[[ Material for this task, beginning ]]
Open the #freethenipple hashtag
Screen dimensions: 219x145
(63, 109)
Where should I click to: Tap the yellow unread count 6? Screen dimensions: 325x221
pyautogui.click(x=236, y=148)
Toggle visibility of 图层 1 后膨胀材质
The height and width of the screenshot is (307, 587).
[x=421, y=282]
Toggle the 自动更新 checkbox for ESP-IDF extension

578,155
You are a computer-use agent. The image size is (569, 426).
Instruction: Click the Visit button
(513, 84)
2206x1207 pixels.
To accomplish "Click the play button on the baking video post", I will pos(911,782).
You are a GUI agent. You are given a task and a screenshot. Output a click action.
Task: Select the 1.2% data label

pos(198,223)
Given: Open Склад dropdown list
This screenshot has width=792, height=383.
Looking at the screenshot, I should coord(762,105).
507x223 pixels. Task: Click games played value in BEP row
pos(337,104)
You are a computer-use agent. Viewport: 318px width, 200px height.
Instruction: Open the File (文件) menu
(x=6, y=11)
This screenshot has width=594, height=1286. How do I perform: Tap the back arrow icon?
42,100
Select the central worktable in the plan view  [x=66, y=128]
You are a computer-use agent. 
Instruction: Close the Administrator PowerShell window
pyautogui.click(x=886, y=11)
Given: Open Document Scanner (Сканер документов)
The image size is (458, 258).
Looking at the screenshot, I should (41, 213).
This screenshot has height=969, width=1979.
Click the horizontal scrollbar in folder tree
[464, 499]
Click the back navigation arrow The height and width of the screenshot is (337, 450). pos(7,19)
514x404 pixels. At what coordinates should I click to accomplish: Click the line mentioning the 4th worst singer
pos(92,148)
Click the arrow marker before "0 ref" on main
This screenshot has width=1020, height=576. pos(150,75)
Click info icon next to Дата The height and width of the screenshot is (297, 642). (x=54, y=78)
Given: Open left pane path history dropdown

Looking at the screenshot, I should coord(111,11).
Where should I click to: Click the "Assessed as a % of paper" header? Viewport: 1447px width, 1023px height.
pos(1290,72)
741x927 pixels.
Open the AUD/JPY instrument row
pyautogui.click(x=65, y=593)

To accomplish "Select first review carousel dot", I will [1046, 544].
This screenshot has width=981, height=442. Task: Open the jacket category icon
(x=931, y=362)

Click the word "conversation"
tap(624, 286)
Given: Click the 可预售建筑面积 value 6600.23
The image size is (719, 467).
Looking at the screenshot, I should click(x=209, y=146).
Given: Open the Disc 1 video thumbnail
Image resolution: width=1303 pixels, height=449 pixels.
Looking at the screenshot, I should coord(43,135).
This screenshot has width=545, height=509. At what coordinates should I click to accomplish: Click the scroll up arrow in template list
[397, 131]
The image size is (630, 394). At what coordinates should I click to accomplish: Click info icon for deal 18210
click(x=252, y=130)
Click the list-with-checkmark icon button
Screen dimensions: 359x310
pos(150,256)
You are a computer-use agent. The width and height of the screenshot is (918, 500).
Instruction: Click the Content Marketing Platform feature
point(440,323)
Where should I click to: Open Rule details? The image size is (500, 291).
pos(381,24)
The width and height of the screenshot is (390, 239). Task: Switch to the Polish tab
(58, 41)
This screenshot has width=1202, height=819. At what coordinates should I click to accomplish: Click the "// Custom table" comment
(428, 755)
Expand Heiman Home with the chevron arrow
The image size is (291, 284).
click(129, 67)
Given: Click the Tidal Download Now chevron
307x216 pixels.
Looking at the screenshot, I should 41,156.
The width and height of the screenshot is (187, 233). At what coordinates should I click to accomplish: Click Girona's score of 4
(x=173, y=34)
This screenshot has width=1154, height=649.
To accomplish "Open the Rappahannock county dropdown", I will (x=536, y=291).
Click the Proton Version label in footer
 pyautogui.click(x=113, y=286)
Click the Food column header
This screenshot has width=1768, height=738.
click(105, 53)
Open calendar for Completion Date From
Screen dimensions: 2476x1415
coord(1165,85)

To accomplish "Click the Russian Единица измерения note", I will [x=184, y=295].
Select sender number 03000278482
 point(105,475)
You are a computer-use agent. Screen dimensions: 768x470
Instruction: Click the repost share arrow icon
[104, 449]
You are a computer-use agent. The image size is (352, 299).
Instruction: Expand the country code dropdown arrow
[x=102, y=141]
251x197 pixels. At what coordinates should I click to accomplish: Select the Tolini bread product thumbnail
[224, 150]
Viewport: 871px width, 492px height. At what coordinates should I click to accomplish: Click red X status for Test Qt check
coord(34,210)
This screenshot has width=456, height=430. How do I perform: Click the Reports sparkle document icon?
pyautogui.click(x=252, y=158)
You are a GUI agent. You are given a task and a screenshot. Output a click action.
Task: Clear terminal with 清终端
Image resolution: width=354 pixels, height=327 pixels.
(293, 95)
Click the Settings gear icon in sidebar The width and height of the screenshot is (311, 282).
[[ Material for this task, end ]]
▶ What to produce: Number of lines with the string "will" in the data above: report this figure and nothing more.

▶ Response to this exercise: 4